Reproduce the code example:
import numpy as np
from io import StringIO
# The code below raises ValueError
s = StringIO('"alpha, #42" 10.0\n"beta, #64" 2.0\n')
dtype = np.dtype([("label", "U12"), ("value", float)])
np.loadtxt(s, dtype=dtype, delimiter=None, quotechar='"')
# The code works if we swap positions of unquoted and quoted fields
s = StringIO('10 "alpha, #42"\n2.0 "beta, #64"\n')
dtype = np.dtype([("value", float), ("label", "U12")])
np.loadtxt(s, dtype=dtype, delimiter=None, quotechar='"')Error message:
ValueError Traceback (most recent call last)
Cell In[13], line 3
1 s = StringIO('"alpha, #42" 10.0\n"beta, #64" 2.0\n')

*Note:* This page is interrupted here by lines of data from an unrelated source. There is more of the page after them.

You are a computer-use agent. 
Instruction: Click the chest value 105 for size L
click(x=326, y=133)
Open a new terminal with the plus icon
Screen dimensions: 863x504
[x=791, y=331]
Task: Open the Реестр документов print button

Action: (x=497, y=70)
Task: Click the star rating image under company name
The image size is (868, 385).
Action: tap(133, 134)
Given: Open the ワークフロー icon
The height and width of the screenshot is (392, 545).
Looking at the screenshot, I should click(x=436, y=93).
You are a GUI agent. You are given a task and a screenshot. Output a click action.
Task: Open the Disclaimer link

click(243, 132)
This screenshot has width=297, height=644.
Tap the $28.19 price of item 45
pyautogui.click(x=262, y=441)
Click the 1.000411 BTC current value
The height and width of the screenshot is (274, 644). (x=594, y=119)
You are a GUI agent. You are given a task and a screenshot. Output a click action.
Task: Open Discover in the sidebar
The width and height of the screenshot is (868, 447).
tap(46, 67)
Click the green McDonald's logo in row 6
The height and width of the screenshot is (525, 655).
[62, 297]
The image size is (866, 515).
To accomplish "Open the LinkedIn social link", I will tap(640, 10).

2 dtype = np.dtype([("label", "U12"), ("value", float)])
----> 3 np.loadtxt(s, dtype=dtype, delimiter=None, quotechar='"')
File ~/miniconda3/lib/python3.10/site-packages/numpy/lib/npyio.py:1318, in loadtxt(fname, dtype, comments, delimiter, converters, skiprows, usecols, unpack, ndmin, encoding, max_rows, quotechar, like)

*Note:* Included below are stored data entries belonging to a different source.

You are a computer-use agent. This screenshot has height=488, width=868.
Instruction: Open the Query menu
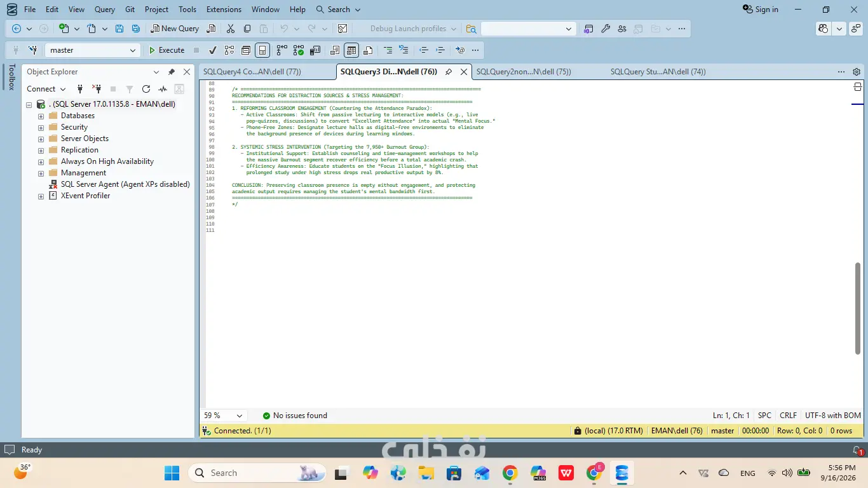point(105,10)
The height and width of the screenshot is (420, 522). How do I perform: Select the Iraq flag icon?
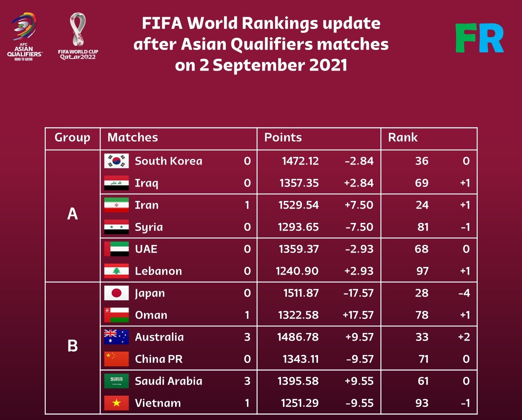pos(116,183)
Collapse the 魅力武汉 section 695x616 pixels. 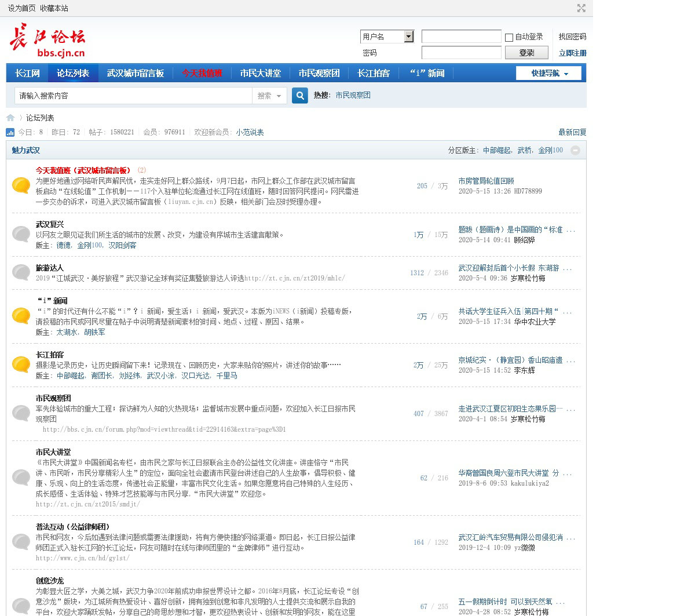point(575,150)
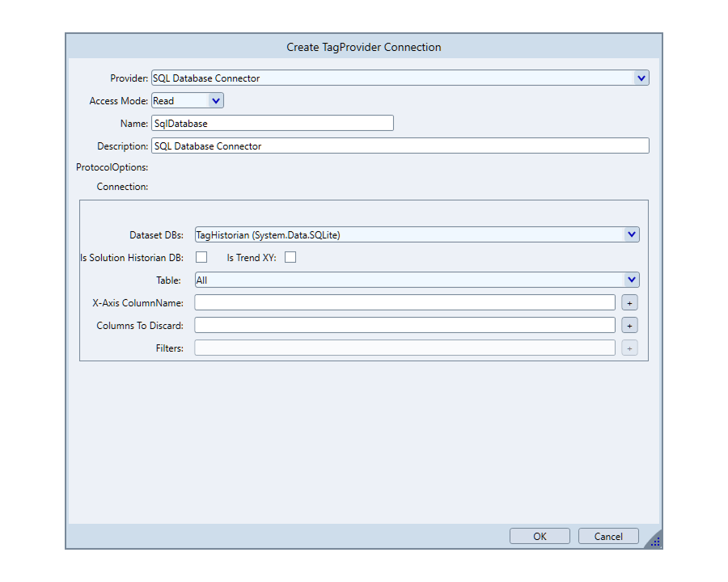Screen dimensions: 728x582
Task: Click the X-Axis ColumnName input box
Action: coord(404,303)
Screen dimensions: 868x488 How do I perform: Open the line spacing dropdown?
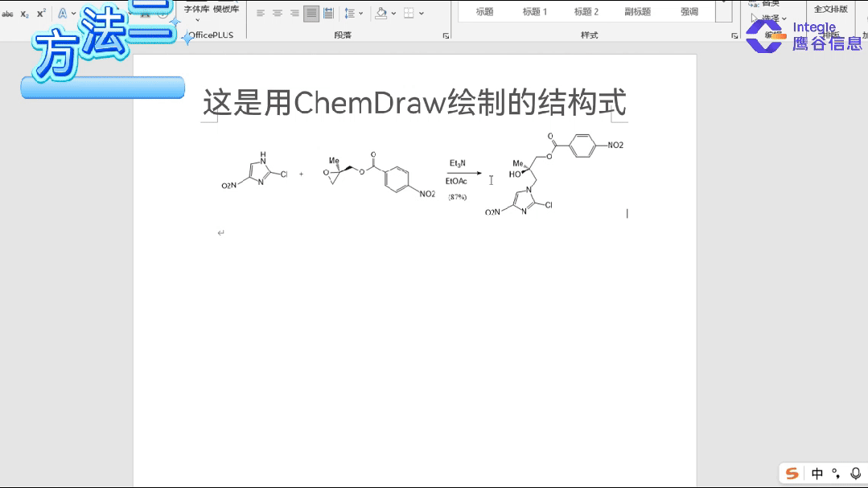pos(360,14)
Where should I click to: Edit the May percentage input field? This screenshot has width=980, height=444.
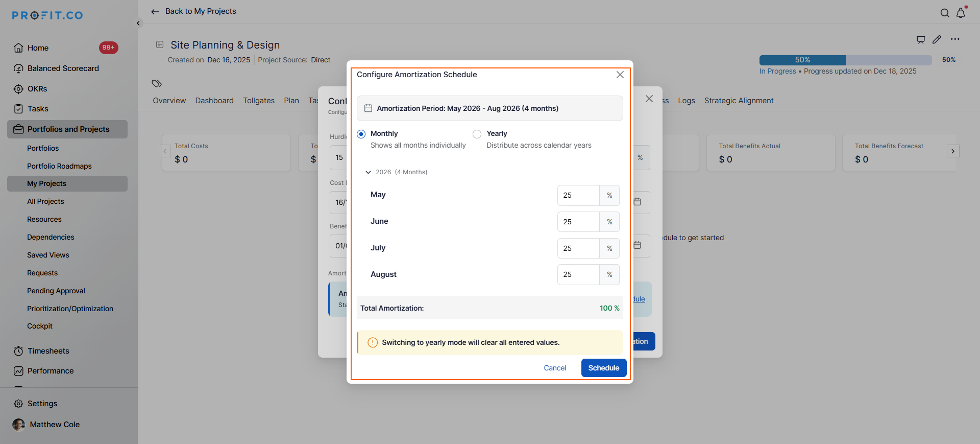tap(578, 195)
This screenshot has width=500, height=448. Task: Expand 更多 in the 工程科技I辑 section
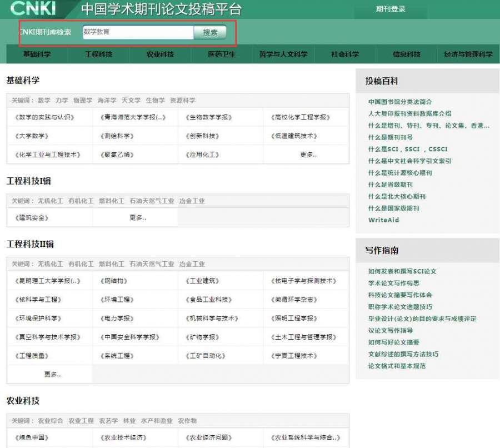[137, 218]
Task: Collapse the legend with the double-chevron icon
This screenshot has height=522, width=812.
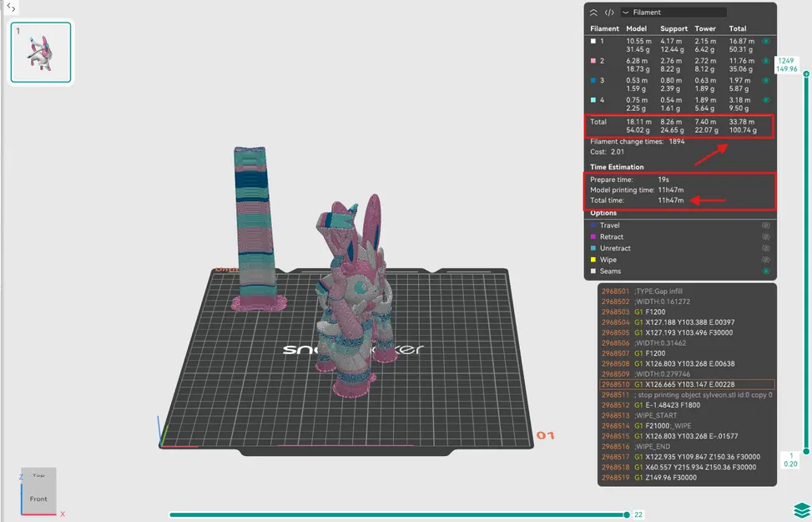Action: coord(593,12)
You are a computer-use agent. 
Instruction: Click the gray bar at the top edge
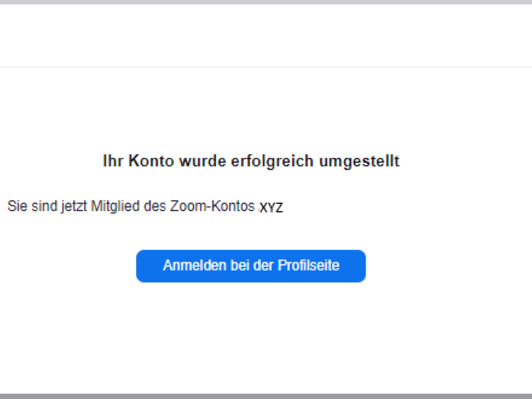click(x=266, y=2)
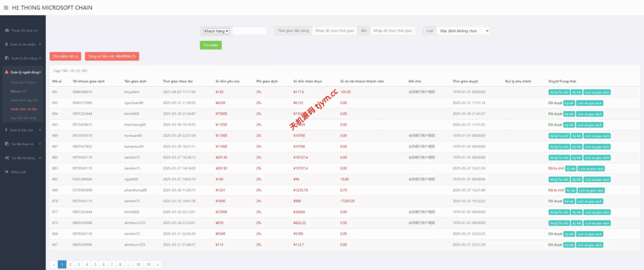Open Lịch sử giao dịch for withdrawal 895
Image resolution: width=644 pixels, height=270 pixels.
(590, 102)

1315 if isinstance(delimiter, bytes):
1316 delimiter = delimiter.decode('latin1')
-> 1318 arr = _read(fname, dtype=dtype, comment=comment, delimiter=delimiter,
1319 converters=converters, skiplines=skiprows, usecols=usecols,
1320 unpack=unpack, ndmin=ndmin, encoding=encoding,
1321 max_rows=max_rows, quote=quotechar)
1323 return arr
File ~/miniconda3/lib/python3.10/site-packages/numpy/lib/npyio.py:979, in _read(fname, delimiter, comment, quote, imaginary_unit, usecols, skiplines, max_rows, converters, ndmin, unpack, dtype, encoding)

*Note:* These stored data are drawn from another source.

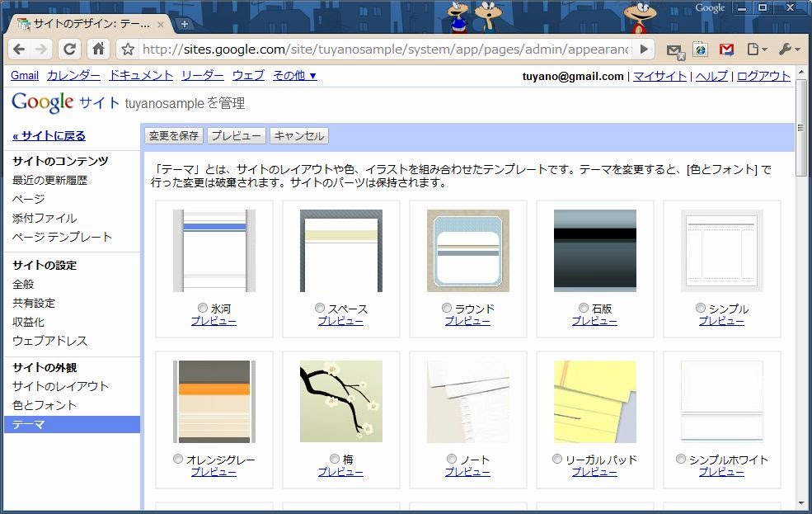The height and width of the screenshot is (514, 812).
Task: Open サイトのレイアウト in the sidebar
Action: click(x=60, y=386)
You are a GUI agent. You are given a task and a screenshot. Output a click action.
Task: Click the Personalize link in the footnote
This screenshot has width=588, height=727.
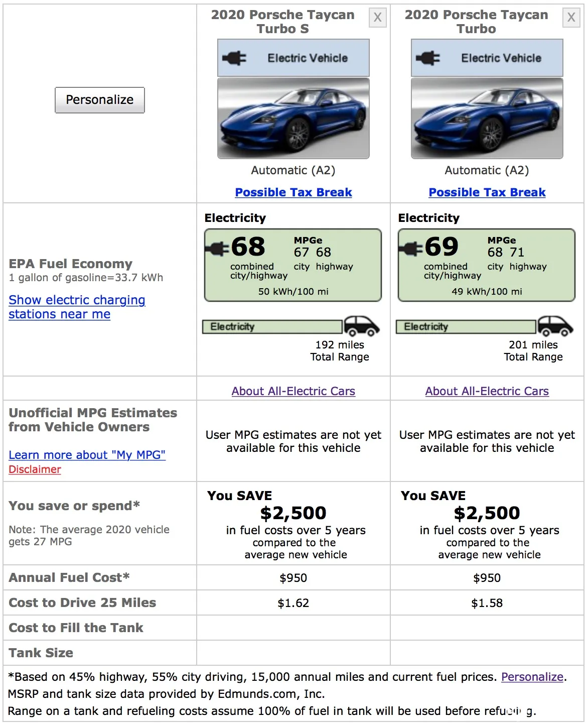pos(532,677)
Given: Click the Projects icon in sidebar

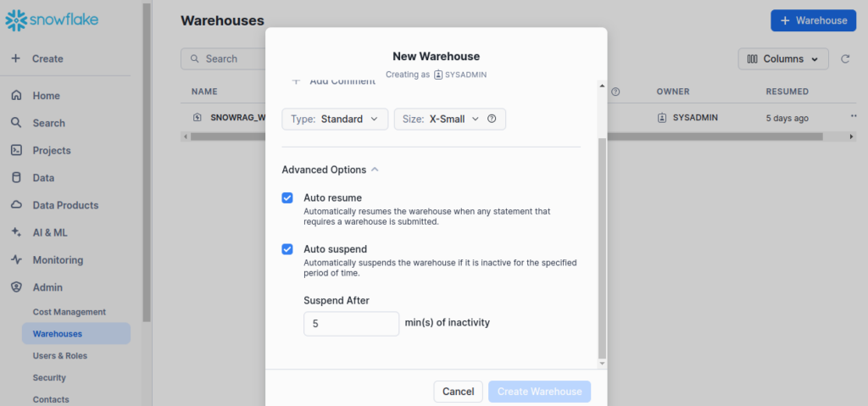Looking at the screenshot, I should 16,150.
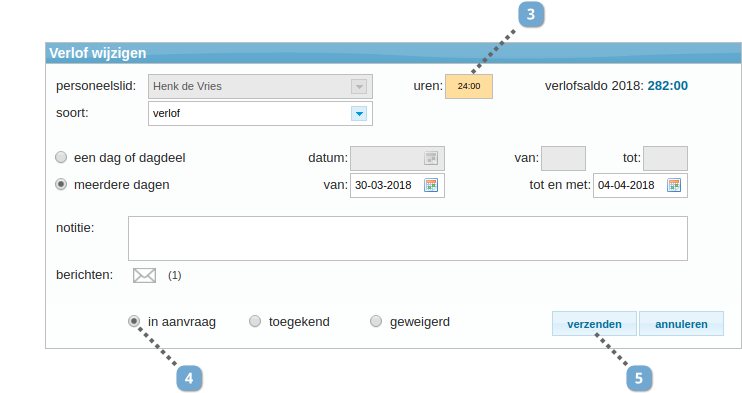The width and height of the screenshot is (742, 393).
Task: Mark the leave request as 'toegekend'
Action: (255, 322)
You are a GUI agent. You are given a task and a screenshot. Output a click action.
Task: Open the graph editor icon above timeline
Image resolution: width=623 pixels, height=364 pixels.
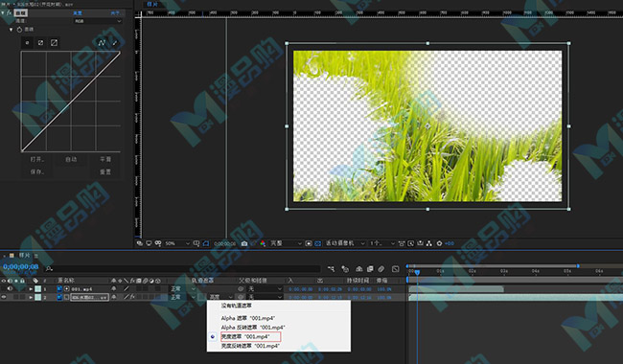pos(395,269)
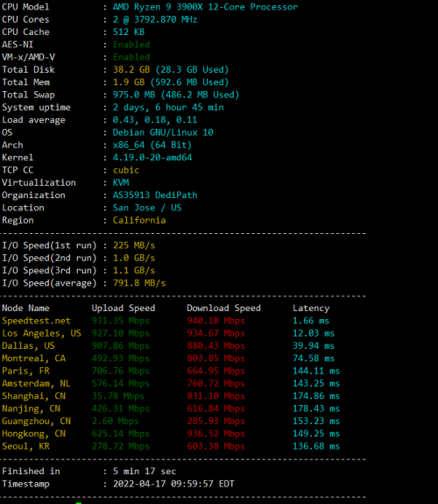Click the I/O Speed average 791.8 MB/s
Image resolution: width=438 pixels, height=504 pixels.
click(x=139, y=283)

976 data = _preprocess_comments(data, comments, encoding)
978 if read_dtype_via_object_chunks is None:
--> 979 arr = _load_from_filelike(
980 data, delimiter=delimiter, comment=comment, quote=quote,
981 imaginary_unit=imaginary_unit,
982 usecols=usecols, skiplines=skiplines, max_rows=max_rows,
983 converters=converters, dtype=dtype,
984 encoding=encoding, filelike=filelike,
985 byte_converters=byte_converters)
987 else:
988 # This branch reads the file into chunks of object arrays and then
989 # casts them to the desired actual dtype. This ensures correct
990 # string-length and datetime-unit discovery (like `arr.astype()`).
991 # Due to chunking, certain error reports are less clear, currently.
992 if filelike:
ValueError: the number of columns changed from 2 to 1 at row 1; use `usecols` to select a subset and avoid this errorRuntime information:
1.23.4
3.10.8 (main, Nov 4 2022, 13:48:29) [GCC 11.2.0]
Context for the issue:
This bug prevents us from using the newly-written np.loadtxt from loading our text files with quotes. We have continue to use a wrapper around pandas.read_csv. Note that the newly-written np.loadtxt is 3-8 times faster (!) than pandas.read_csv. Obviously, we would like to start using higher performant function.
This is an easy bugfix (just one line), it would be great if you would be able to add it to the nearest NumPy release.